# If we construct a tree of all paths leading out of some root node, is that tree necessarily unique?

## Introduction

Our goal is to prove whether or not something called a "path tree" is unique for any directed graph $$G$$.

## Informal definition of Path Tree

Pick a digraph, any digraph.

Designate an arbitrary node in the digraph to be a root node.

A path tree for that digraph is rooted at the same root node.

Also, each node in digraph $$G$$ appears in the path-tree many times.

Specifically, the exact number of times a node $$x$$ from digraph $$G$$ is duplicated in tree $$T$$ is equal to the number of paths from the root node to node $$x$$ in graph $$G$$.

## Formal definition of Path Tree

A tree is any directed graph $$T$$ such that:

• the tree has exactly one root node
• the tree has zero or more branch nodes
• the tree has zero or more leaf nodes.
A “root node” is any node $$r$$ which has zero incoming edges and one outgoing edge.

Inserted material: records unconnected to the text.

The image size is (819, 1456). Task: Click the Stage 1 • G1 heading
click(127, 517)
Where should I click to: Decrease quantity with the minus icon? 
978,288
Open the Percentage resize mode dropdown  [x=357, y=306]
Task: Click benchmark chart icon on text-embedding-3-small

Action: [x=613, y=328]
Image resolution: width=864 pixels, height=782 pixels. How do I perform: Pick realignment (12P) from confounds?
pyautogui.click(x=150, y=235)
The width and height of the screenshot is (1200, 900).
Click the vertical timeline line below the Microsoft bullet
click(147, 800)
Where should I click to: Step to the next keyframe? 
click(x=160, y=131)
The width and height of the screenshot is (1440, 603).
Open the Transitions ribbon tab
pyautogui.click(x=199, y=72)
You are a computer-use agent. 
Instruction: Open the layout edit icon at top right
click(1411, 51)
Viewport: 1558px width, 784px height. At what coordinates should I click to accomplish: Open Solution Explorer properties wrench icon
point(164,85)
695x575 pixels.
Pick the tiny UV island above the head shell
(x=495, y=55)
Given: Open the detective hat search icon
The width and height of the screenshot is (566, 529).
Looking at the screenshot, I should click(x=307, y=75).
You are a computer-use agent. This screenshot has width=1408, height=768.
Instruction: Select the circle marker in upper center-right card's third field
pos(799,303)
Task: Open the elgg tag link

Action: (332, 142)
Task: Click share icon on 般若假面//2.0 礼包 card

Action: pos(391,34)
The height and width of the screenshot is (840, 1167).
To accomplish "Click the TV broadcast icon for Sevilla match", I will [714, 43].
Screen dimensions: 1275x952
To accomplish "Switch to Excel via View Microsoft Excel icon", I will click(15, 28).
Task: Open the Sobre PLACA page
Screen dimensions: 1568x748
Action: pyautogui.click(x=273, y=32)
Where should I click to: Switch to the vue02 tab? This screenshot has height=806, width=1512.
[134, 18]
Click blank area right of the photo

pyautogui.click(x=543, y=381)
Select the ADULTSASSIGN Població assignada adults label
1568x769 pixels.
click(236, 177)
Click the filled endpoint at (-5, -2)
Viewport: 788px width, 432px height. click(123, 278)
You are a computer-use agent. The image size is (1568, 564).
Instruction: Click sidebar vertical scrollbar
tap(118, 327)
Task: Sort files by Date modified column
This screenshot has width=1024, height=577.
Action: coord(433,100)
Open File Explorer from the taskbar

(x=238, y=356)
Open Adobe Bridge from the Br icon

That is, $$\forall r \in VS(T)$$, $$r$$ is a root node if and only if $$\begin{Bmatrix}V \in VS(T): (V, r) \in AS(T) \end{Bmatrix} = Ø$$ and $$\exists X \in \begin{Bmatrix}V \in VS(T): (r, V) \in AS(T) \end{Bmatrix}$$ and $$\forall X, Y \in \begin{Bmatrix}V \in VS(T): (r, V) \in AS(T) \end{Bmatrix}$$, $$X = Y$$ .
It should be obvious what branch nodes are.
We define leaf nodes to be any nodes which have exactly one incoming edge and zero outgoing edges.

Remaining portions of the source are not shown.